Le texte indique que «l’Etat [syrien] et ses institutions réformées exerceront le contrôle exclusif des armes de guerre» et que les forces étrangères ne doivent jouer aucun rôle en Syrie. Le document mentionne également qu’il est nécessaire «d’empêcher la livraison d’armes et d’argent» aux terroristes, ainsi que toute sorte «d’entraînement, de protection ou de renseignement».
Or, bien que le texte ait été présenté à toutes les parties et prendrait en considération également des suggestions émises par le gouvernement syrien, il ne mentionne à aucun moment le rôle de Bachar el-Assad dans le processus de transition politique en Syrie, ni le futur du président syrien une fois une solution politique trouvée.
La présentation de ce document, qui doit encore être approuvé par toutes les parties impliquées dans le processus de paix en Syrie ou servir comme base aux futures négociations prévues pour le 9 avril, intervient après la rencontre de Sergueï Lavrov et John Kerry à Moscou.

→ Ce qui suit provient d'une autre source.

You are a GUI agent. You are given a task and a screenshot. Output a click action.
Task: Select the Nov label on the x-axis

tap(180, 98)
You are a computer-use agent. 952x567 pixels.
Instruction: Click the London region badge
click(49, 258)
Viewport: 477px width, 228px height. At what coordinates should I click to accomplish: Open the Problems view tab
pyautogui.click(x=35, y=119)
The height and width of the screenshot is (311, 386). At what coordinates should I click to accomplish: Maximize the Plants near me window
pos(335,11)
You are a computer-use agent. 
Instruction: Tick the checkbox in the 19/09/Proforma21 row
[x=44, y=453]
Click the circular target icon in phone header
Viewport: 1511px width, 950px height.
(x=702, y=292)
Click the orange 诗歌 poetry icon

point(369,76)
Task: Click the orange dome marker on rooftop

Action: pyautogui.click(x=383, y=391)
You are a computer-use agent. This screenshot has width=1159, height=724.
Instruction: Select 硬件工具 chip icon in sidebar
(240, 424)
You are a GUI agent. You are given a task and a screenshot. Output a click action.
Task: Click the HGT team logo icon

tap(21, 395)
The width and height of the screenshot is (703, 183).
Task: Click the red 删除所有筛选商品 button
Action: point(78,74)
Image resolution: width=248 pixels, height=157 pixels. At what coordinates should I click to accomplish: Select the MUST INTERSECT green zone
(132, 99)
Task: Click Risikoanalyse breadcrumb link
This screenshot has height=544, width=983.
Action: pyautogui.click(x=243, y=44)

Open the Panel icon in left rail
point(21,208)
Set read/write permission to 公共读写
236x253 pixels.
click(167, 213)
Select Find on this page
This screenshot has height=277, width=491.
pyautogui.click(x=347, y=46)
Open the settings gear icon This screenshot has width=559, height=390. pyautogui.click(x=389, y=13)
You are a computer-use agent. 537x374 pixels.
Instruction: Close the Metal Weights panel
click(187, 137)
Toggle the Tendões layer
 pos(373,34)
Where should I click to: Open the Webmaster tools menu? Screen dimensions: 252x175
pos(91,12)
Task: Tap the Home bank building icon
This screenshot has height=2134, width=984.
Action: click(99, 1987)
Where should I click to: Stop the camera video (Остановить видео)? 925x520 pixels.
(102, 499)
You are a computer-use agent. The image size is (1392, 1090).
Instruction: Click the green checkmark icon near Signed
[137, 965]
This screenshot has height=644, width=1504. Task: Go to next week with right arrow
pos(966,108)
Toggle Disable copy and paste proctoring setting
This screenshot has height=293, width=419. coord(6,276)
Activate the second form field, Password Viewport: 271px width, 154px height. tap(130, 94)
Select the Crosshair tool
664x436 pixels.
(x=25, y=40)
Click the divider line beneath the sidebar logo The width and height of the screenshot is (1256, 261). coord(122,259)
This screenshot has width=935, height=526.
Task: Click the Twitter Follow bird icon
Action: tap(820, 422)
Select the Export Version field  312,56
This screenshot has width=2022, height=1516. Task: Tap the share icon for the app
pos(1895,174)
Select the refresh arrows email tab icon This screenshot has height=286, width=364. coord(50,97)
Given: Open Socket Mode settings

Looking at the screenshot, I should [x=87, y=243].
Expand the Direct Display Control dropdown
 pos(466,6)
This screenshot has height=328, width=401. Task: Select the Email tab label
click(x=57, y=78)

Les chefs des diplomaties russe et américaine se sont entendus sur la transition politique en Syrie et sur l’élaboration d’un projet de constitution prévu pour août. Sergueï Lavrov a souligné que la Russie et les Etats-Unis influenceraient le gouvernement syrien à s’engager dans des «négociations directes» avec l’opposition afin d’accélérer la transition politique pour mettre fin à la guerre.
Le guerre civile en Syrie a commencé en mars 2011 et a fait à ce jour 250 000 victimes, selon les chiffres de l’ONU.
Le cessez-le-feu en Syrie a été adopté en avril 2016 par le Conseil de sécurité de l’ONU suite à un accord entre la Russie et les Etats-Unis, salué par Bachar el-Assad.